Sunday, December 20, 2015

Seeing Through the Charm Offensive

China's neighbors are building real capabilities to resist China. Is it enough?

Japan will finally put boots on the ground in their small islands south of the Japanese main islands:

In recent months, the U.S. has pressured Tokyo to counter China's island building and military training in the region. Japan is responding with plans to deploy a line of anti-ship and anti-aircraft missile batteries along 200 islands located roughly 870 miles from the Japanese mainland toward Taiwan. Japan also is taking steps to increase the number of military personnel stationed in the East China Sea by about a fifth to a total of 10,000 by 2020, the Guardian reported.

This is a vast improvement over past plans to deploy forces capable of rapidly pre-empting a Chinese effort to seize those islands by getting their first.

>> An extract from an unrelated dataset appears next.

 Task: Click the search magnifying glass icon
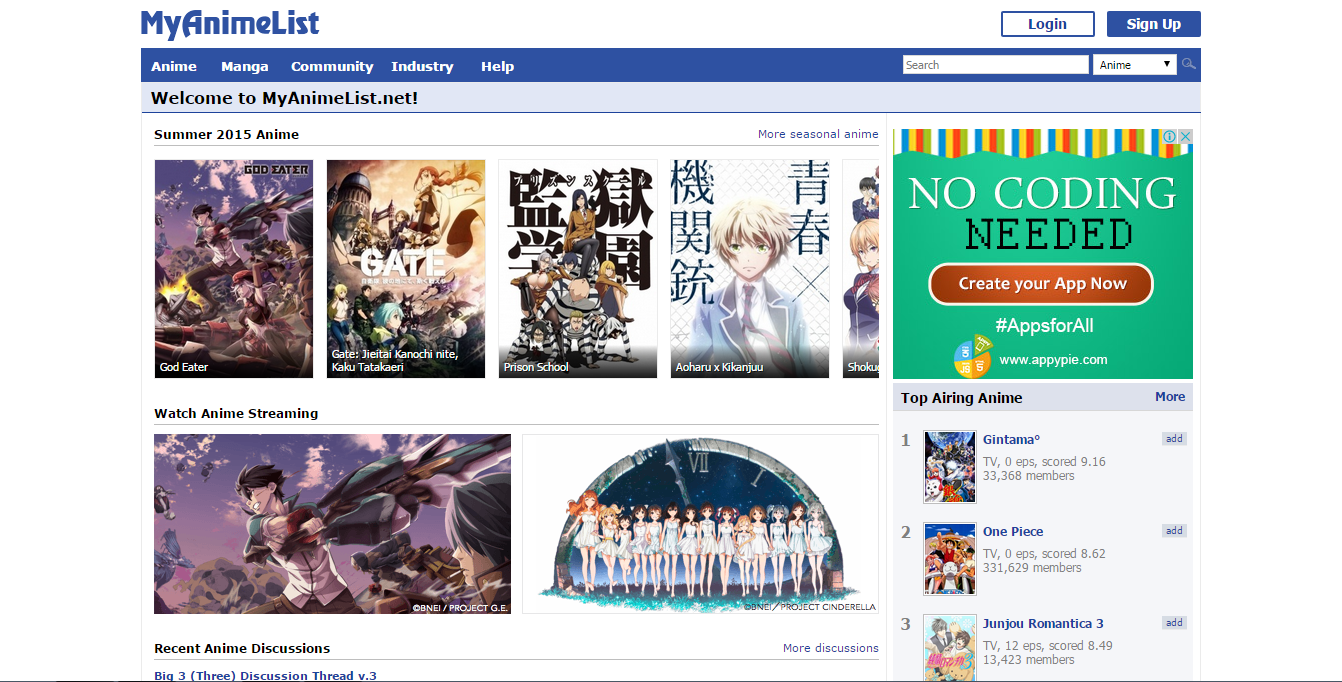[x=1188, y=64]
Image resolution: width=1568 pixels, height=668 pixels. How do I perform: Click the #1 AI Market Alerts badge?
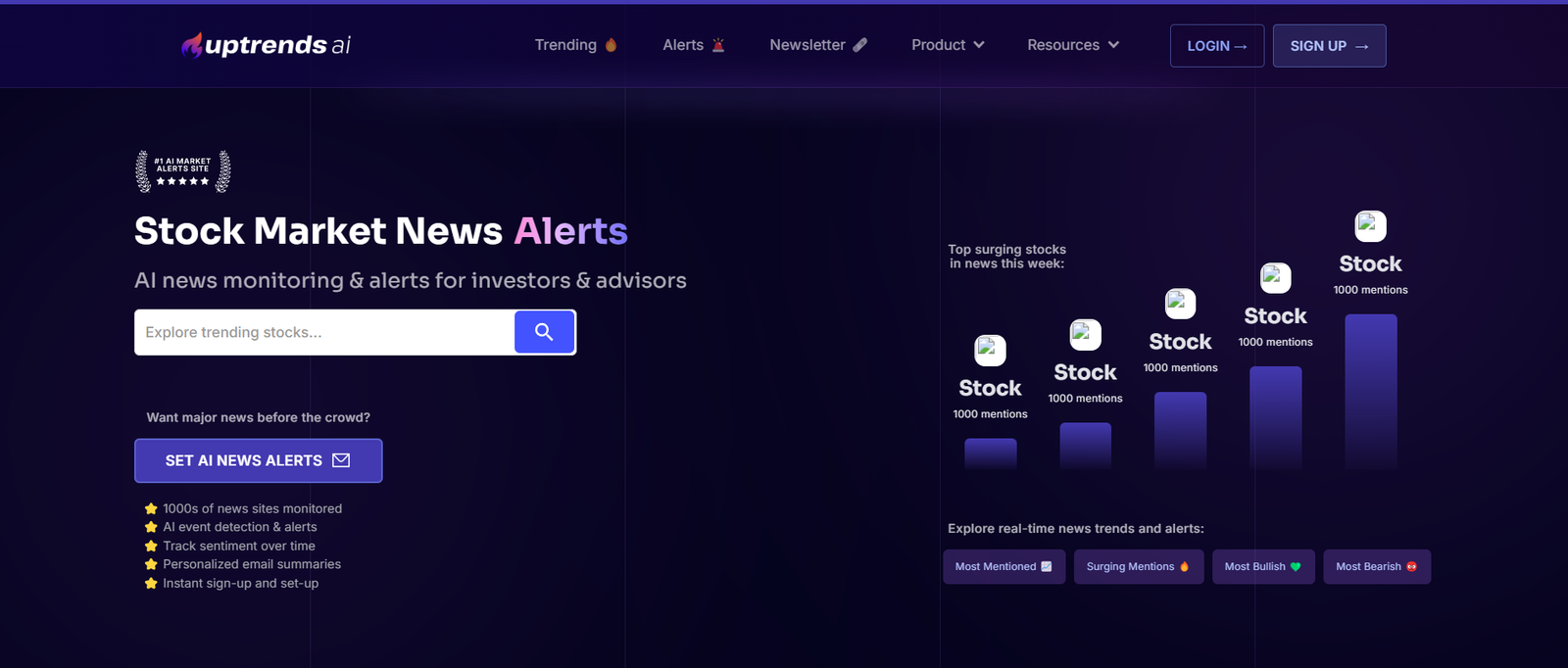183,171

Japan's effort reflects a regional response to Chinese assertiveness over territorial claims against neighbors:

The nations bordering the South China Sea, and the new islands built by China, are creating alliances and trying to persuade more distant and powerful nations (like America and India) to lend some military, or at least diplomatic support to opposing an increasingly aggressive China. Much to China’s dismay such an alliance has formed and grown stronger in 2015. Recently Japan and India formed military ties directed at Chinese aggression while Taiwan, Australia, Japan and Indonesia all created new military agreements with each other. The growth of this alliance has encouraged a reluctant United States to become more involved and aggressive in defying Chinese claims. China set out to create an empire in the South China Sea but has also generated a rapidly growing and aggressive anti-Chinese military alliance. As the old warning goes, be careful what you ask for.

Vietnam, which lacks a 100-mile wide anti-tank ditch as Taiwan has, is also reacting to China's assertiveness:

Vietnam's military is steeling itself for conflict with China as it accelerates a decade-long modernization drive, Hanoi's biggest arms buildup since the height of the Vietnam War.

Of course, this regional response needs America involved because China is so powerful that they could pick on any single target and overwhelm them while other neighbors are unable to decisively intervene to help the target.

Unless you assume China will conveniently attack every neighbor at the same time and dilute Chinese power rather than picking out a weak member of the herd.

That's where we come in with our deployable power that can help knit together all the separate centers of power that would resist China.

And yet Russia remains apart from this growing regional response, believing China's claims against Russia are uniquely dormant.

Well, they are for a little while longer.

I certainly wouldn't trade places with China (although I'd like updated figures from Strategypage--the site I link to is now missing--used for that back-of-the-envelope comparison, because despite Putin's aggression and bluster, I think he's more the Mussolini figure if you think there is an eerie inter-war vibe going on now).

And just what does China calculate in all this? Do they believe the reaction to their build-up and assertiveness creates a window of opportunity to act now to achieve some of their territorial goals?

Or do they believe they can be patient and watch their power grow to bully foes into submission without a fight that risks drawing in America?

UPDATE: Austin Bay discusses the decision of China's neighbors to create anti-access/aerial denial (AA/AD) capabilities to deter China just as China has created this capacity in the face of American naval power.

In one sense, I don't understand all the hype. Isn't this just traditional coastal defense?

In the age of sail there were gunboats and forts and coastal batteries. Later you could add in longer-range cannons, torpedo boats, coastal monitors (and even coastal battleships). Even later add in submarines and aircraft and land-based torpedo batteries as well as mines.

And now we have long-range anti-ship missiles based on land with satellites to help find targets added to the mix. Isn't this just the traditional coastal defense but with longer range to cope with the longer range of naval power?

Not that it isn't significant. It just isn't new.